- [Activity] Copy nothing but the lines from the one containing "Instruction: Open the Proxy Options sub-tab" through the last line of the records, repeated exactly and without pictures.

- [Stored data]

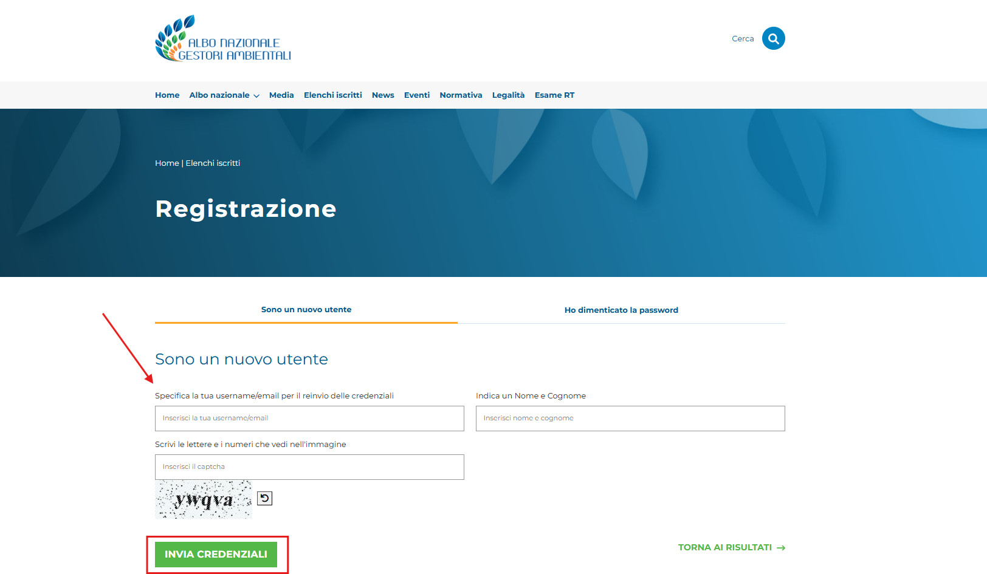This screenshot has width=987, height=574.
Task: Navigate to the News page
Action: 383,95
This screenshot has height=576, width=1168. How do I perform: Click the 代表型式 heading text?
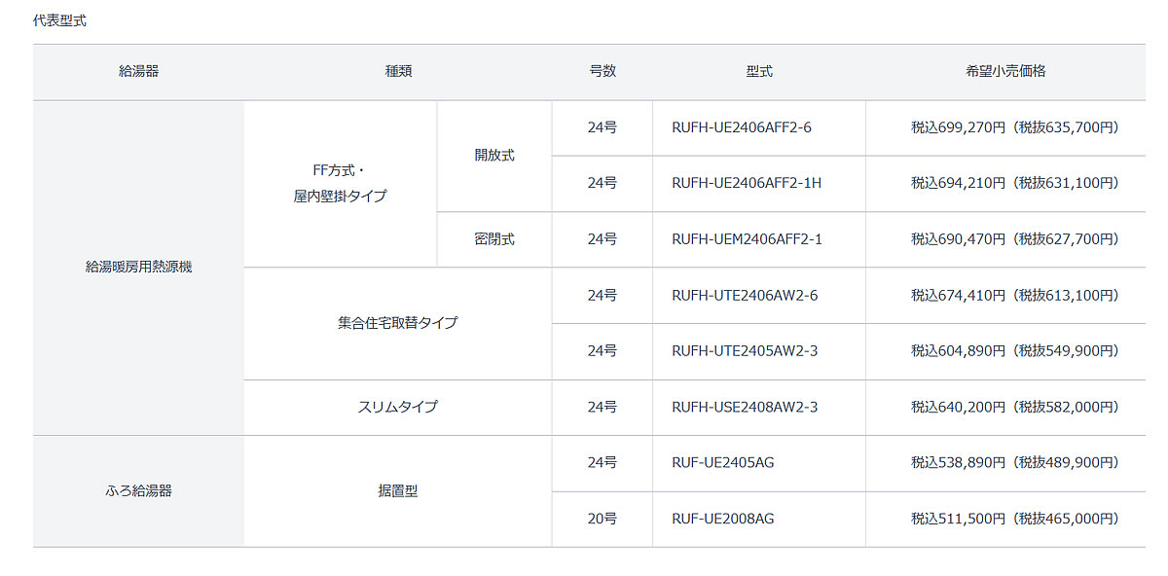(59, 20)
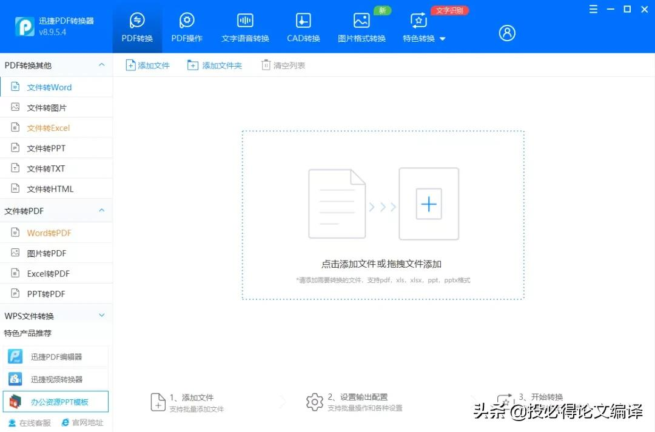Launch 迅捷PDF编辑器 from the sidebar
Viewport: 655px width, 432px height.
pyautogui.click(x=56, y=356)
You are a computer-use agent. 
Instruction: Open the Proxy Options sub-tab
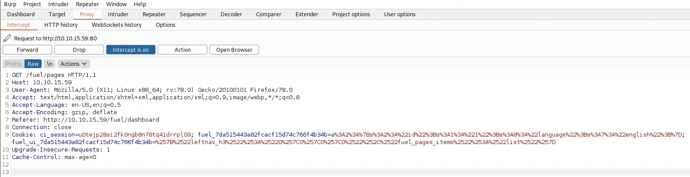pos(165,25)
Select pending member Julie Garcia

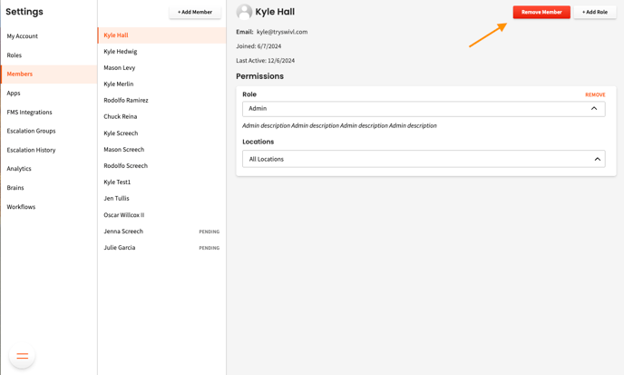(120, 248)
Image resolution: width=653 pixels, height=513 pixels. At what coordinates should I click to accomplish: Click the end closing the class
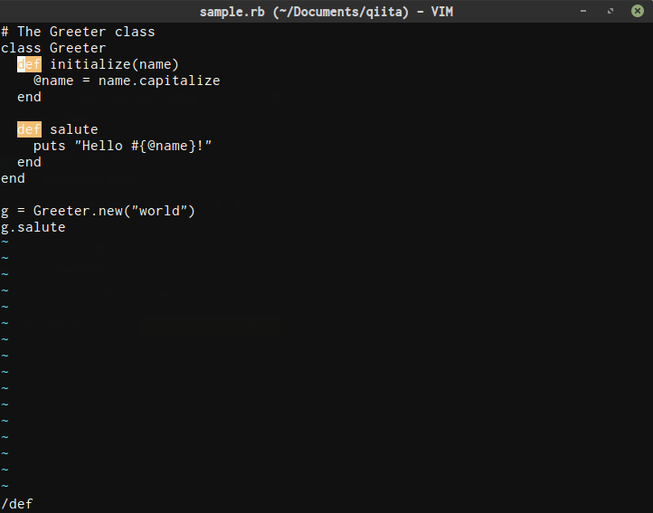tap(13, 178)
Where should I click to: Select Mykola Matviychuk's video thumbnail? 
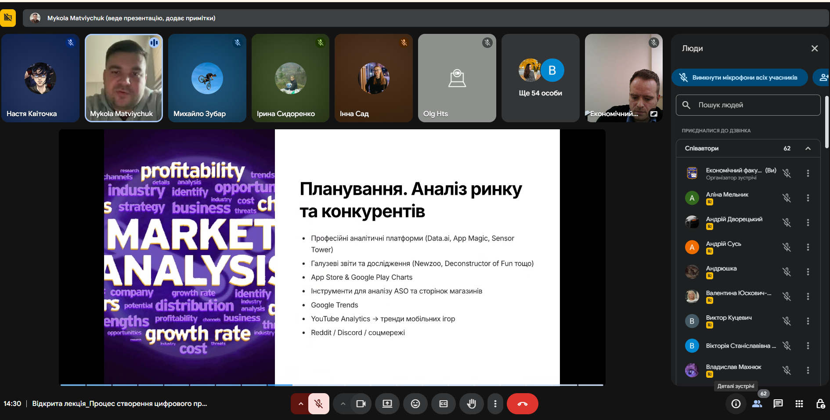coord(123,78)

- [Solution to this task]
Instruction: Open the Proxy Options sub-tab
pos(165,25)
Select pending member Julie Garcia

(120, 248)
Image resolution: width=653 pixels, height=513 pixels. At what coordinates should I click to accomplish: Click the end closing the class
tap(13, 178)
Where should I click to: Select Mykola Matviychuk's video thumbnail? 
coord(123,78)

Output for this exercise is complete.